▶ [TASK PROMPT] The records follow. Retype them without a single change.
------------------------------------------------------------
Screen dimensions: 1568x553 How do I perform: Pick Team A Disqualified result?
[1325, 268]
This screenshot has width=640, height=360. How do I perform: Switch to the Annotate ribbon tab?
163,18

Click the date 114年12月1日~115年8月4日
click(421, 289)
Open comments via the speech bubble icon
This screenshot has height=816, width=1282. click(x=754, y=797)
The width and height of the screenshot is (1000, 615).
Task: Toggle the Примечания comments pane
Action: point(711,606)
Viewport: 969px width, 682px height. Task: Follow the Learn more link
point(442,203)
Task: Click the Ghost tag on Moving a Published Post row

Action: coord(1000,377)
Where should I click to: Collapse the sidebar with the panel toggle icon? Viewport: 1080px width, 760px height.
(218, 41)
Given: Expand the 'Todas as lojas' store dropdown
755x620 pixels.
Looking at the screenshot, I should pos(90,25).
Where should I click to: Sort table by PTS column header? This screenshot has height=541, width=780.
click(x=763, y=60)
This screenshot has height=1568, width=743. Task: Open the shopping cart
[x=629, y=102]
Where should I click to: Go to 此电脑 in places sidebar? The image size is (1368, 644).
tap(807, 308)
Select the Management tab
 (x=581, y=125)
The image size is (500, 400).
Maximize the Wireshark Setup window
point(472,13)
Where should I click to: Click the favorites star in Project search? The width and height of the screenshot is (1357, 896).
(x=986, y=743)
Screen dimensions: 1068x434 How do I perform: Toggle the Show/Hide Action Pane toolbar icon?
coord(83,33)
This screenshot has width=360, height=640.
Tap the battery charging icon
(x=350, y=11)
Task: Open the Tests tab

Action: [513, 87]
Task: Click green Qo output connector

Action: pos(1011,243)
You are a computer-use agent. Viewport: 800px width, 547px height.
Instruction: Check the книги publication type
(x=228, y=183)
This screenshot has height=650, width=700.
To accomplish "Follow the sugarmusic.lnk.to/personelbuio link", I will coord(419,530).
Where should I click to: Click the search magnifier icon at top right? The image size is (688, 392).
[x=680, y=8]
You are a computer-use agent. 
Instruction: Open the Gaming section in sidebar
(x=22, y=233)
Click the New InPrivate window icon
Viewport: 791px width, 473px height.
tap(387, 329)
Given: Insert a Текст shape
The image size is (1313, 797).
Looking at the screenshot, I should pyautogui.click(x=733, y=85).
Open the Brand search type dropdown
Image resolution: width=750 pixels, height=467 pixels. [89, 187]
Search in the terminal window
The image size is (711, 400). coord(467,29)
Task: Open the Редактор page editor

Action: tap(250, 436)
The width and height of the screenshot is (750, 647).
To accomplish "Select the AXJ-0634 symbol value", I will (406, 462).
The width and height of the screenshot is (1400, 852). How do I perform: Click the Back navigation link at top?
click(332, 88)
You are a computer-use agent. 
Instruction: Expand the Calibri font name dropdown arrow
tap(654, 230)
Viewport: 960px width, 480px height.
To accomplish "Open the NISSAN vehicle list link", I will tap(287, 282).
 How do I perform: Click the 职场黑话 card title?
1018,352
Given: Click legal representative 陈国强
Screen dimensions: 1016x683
------------------------------------------------------------
▶ [SOLUTION FOR THIS EXERCISE]
Screen dimensions: 1568x553 How do I perform: Pick Team A Disqualified result?
[1325, 268]
This screenshot has width=640, height=360. How do I perform: Switch to the Annotate ribbon tab?
163,18

Click the date 114年12月1日~115年8月4日
click(421, 289)
Open comments via the speech bubble icon
This screenshot has height=816, width=1282. click(x=754, y=797)
The width and height of the screenshot is (1000, 615).
Task: Toggle the Примечания comments pane
Action: point(711,606)
Viewport: 969px width, 682px height. Task: Follow the Learn more link
point(442,203)
Task: Click the Ghost tag on Moving a Published Post row

Action: coord(1000,377)
Where should I click to: Collapse the sidebar with the panel toggle icon? Viewport: 1080px width, 760px height.
(218, 41)
Given: Expand the 'Todas as lojas' store dropdown
755x620 pixels.
Looking at the screenshot, I should pos(90,25).
Where should I click to: Sort table by PTS column header? This screenshot has height=541, width=780.
click(x=763, y=60)
This screenshot has height=1568, width=743. Task: Open the shopping cart
[x=629, y=102]
Where should I click to: Go to 此电脑 in places sidebar? The image size is (1368, 644).
tap(807, 308)
Select the Management tab
 (x=581, y=125)
The image size is (500, 400).
Maximize the Wireshark Setup window
point(472,13)
Where should I click to: Click the favorites star in Project search? The width and height of the screenshot is (1357, 896).
(x=986, y=743)
Screen dimensions: 1068x434 How do I perform: Toggle the Show/Hide Action Pane toolbar icon?
coord(83,33)
This screenshot has width=360, height=640.
Tap the battery charging icon
(x=350, y=11)
Task: Open the Tests tab

Action: [513, 87]
Task: Click green Qo output connector

Action: pos(1011,243)
You are a computer-use agent. Viewport: 800px width, 547px height.
Instruction: Check the книги publication type
(x=228, y=183)
This screenshot has height=650, width=700.
To accomplish "Follow the sugarmusic.lnk.to/personelbuio link", I will coord(419,530).
Where should I click to: Click the search magnifier icon at top right? The image size is (688, 392).
[x=680, y=8]
You are a computer-use agent. 
Instruction: Open the Gaming section in sidebar
(x=22, y=233)
Click the New InPrivate window icon
Viewport: 791px width, 473px height.
tap(387, 329)
Given: Insert a Текст shape
The image size is (1313, 797).
Looking at the screenshot, I should pyautogui.click(x=733, y=85).
Open the Brand search type dropdown
Image resolution: width=750 pixels, height=467 pixels. [89, 187]
Search in the terminal window
The image size is (711, 400). coord(467,29)
Task: Open the Редактор page editor

Action: tap(250, 436)
The width and height of the screenshot is (750, 647).
To accomplish "Select the AXJ-0634 symbol value", I will (406, 462).
The width and height of the screenshot is (1400, 852). How do I perform: Click the Back navigation link at top?
click(332, 88)
You are a computer-use agent. 
Instruction: Expand the Calibri font name dropdown arrow
tap(654, 230)
Viewport: 960px width, 480px height.
To accomplish "Open the NISSAN vehicle list link", I will tap(287, 282).
 How do I perform: Click the 职场黑话 card title?
1018,352
Given: Click legal representative 陈国强
Screen dimensions: 1016x683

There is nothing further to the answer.